Inhibitory effect of PvFKBD on the phosphatase activity of calcineurin. Calcineurin-inhibitory activity by PvFKBD was examined in the absence or presence of FK506. For comparison, PfFKBD and HsFKBP12 were also used in the assay. The calcineurin activity was measured by observing the release of phosphate. In the assay, 5 μM of proteins and 10 μM of FK506 were used. The phosphatase activities represent averages of three independent experiments.

Figure 8

Structural differences in binding pockets of human and parasite FK506 binding domains. (A) The hydrophobic residues (H87, I90, and I91) on the loop between β5 and β6 which can interact with methyl group present on the C11 position of FK506 are shown.

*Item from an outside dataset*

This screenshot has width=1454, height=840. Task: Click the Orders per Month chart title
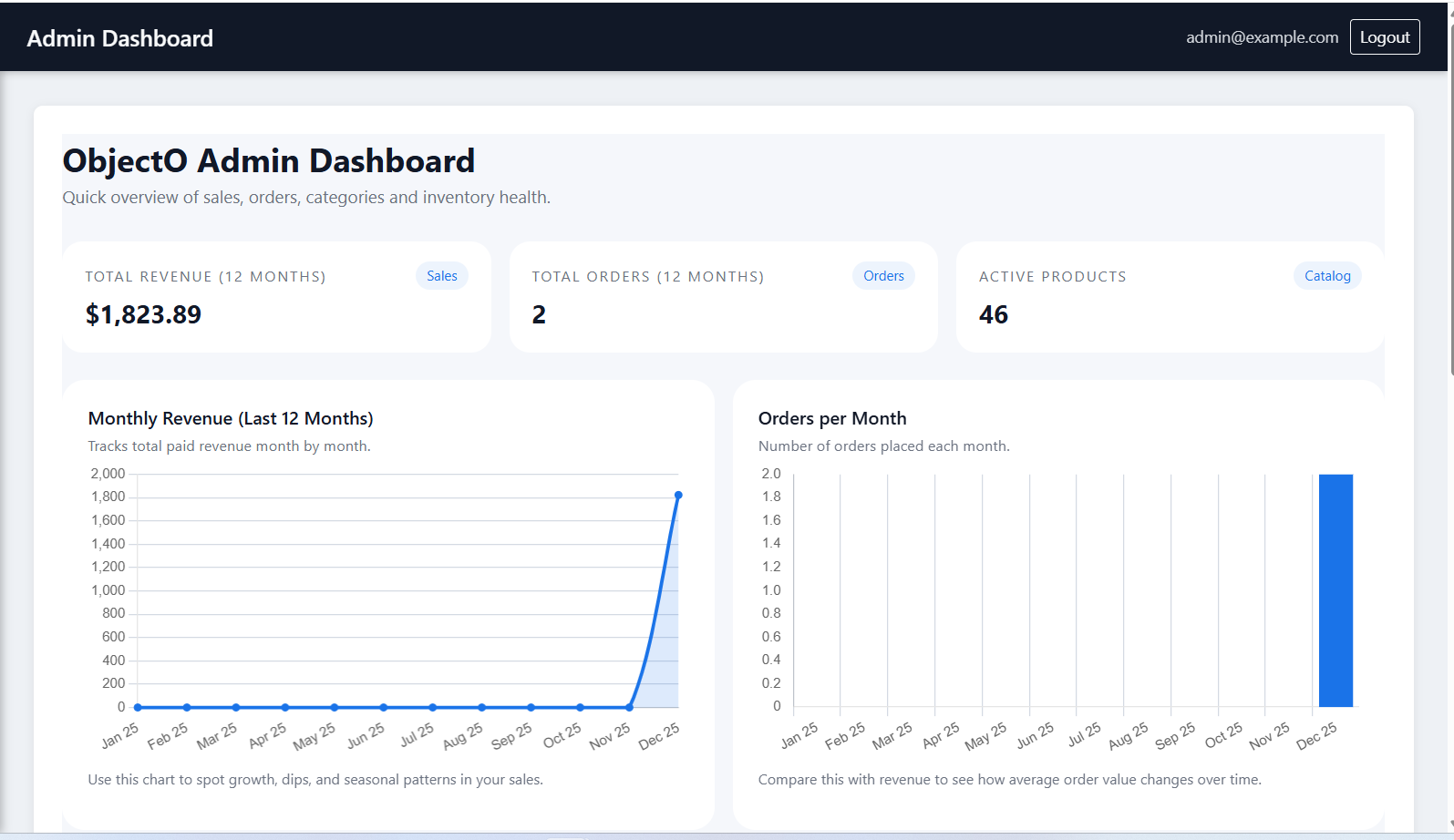point(831,418)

Human FKBP12 crystal structure with FK506 (PDBID: 1FKJ) was utilized to highlight the interaction pattern. (B) The variant amino acid residues in PvFKBD and PfFKBD (C105/106, S108/109, and I109/110, respectively) which replaces the H87, I90, and I91 of human FKBP12 are highlighted with sticks. Human FKBP12, PvFKBD, PfFKBD are displayed in green, blue, and magenta, respectively. FK506 ligand and the residues are indicated with sticks. [Color figure can be viewed in the online issue, which is available at www.interscience.wiley.com.]